Это положение представляется, безусловно, важным. Накопленные данные о функциональной организации процессов, разыгрывающихся в центральной (а также, по-видимому, в некоторых случаях и в периферической) нервной системе, часто указывают на существование клеточных структур, работа которых обнаруживает в определенных отношениях впечатляющее сходство с активностью «вычислительных механизмов» и может быть объяснена свойствами соответствующих нейронных сетей. Сюда, например, относятся материалы, полученные в результате исследования реакций зрительного анализатора Lettvinс соавторами [243, стр. 416], закономерности распознавания форм, для истолкования которых был предложен ряд специфических, моделирующих нейронных сетей Culbertson, [129], Rapoport [229] и др. Не подлежит сомнению, что когда сторонники концепции включенных в мозг нейронных «вычислительных устройств» конкретно аргументируют правомерность своего подхода, их доводы бывают иногда очень эффектными, как, например, у Sutherland [250], показавшего зависимость реакций осьминога от предварительного точного определения последним пространственных характеристик стимула, у Stark и Baker [249], проанализировавших в сходном плане механизм зрачкового рефлекса, у Selfridge [242], предложившего особую модель процессов распознавания формы предметов и т.д.
Von-Neumann [215], касаясь всего этого вопроса, логично замечает, что поскольку разные формы мозговой деятельности обнаруживают черты сходства с работой вычислительных устройств, можно предположить, что в активности реальных нейронных ансамблей используют общие принципы, сходные в какой-то степени с теми, которые характеризуют работу современных цифровых и аналоговых электронно-вычислительных машин. A George, предпочитающий более решительные формулировки, полагает, что если мы будем рассматривать головной мозг в целом, «как если бы он представлял собой управляющую систему типа вычислительной машины», то «тем самым мы лишь явно формулируем точку зрения, на молчаливом признании которой уже давно базируются многие биологические концепции» [164, стр. 19 и стр. 373].

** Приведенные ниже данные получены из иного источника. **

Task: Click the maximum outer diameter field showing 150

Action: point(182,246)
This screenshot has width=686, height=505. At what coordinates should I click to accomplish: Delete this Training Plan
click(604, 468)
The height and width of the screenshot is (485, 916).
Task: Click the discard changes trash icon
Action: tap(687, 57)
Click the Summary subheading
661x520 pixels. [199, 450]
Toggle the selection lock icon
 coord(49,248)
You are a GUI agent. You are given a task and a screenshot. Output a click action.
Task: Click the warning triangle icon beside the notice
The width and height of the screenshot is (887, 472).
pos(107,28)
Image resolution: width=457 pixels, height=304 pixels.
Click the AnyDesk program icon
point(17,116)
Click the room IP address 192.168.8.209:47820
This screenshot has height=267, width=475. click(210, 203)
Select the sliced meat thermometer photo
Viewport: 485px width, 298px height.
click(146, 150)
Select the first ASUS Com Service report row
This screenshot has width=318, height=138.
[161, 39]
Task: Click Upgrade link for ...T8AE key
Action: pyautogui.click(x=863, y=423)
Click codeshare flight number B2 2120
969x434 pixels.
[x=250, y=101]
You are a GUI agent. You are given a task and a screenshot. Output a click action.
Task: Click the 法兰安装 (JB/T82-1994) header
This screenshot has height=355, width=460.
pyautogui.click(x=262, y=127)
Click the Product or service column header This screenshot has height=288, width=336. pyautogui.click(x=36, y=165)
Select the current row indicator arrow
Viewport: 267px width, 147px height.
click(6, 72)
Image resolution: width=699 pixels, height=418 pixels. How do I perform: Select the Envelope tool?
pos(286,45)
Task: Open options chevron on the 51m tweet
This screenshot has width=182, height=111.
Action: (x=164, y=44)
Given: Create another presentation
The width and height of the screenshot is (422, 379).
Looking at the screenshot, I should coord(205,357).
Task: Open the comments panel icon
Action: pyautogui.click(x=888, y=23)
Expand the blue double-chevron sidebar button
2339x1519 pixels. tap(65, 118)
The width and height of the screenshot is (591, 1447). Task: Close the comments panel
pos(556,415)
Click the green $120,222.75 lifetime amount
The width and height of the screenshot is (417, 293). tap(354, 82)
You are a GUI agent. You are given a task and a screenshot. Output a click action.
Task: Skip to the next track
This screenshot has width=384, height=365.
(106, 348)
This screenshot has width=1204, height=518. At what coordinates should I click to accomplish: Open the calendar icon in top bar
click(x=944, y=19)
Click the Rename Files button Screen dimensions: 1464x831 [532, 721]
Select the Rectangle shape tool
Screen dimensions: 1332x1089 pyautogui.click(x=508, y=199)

Тенденция к такому пониманию действительно представлена в очень многих работах последних лет. И она должна быть принята, если только, соглашаясь с ней, мы не принуждаемся тем самым к отказу от представлений, еще более веско обоснованных. Между тем легко показать, что преобладающее в современной литературе истолкование этого «машинизирующего» подхода, подчеркивающее «вытеснение» им идеи сознания (Uttley и др.), требует в довольно категорической форме именно такого отказа. Для того чтобы согласиться с Uttley и его единомышленниками, мы должны признать, что сложнейший продукт фило- и онтогенетического процесса, каким является способность к осознанию субъектом его собственной психической деятельности, настойчиво формировался на протяжении тысячелетий этим процессом, несмотря на то, что никакого отношения к приспособительному поведению не имеет. Вряд ли нужно подчеркивать, в какое сложное положение мы были бы при таком признании поставлены, если, конечно, не собираемся распроститься без сожаления с основными принципами теории биологической эволюции.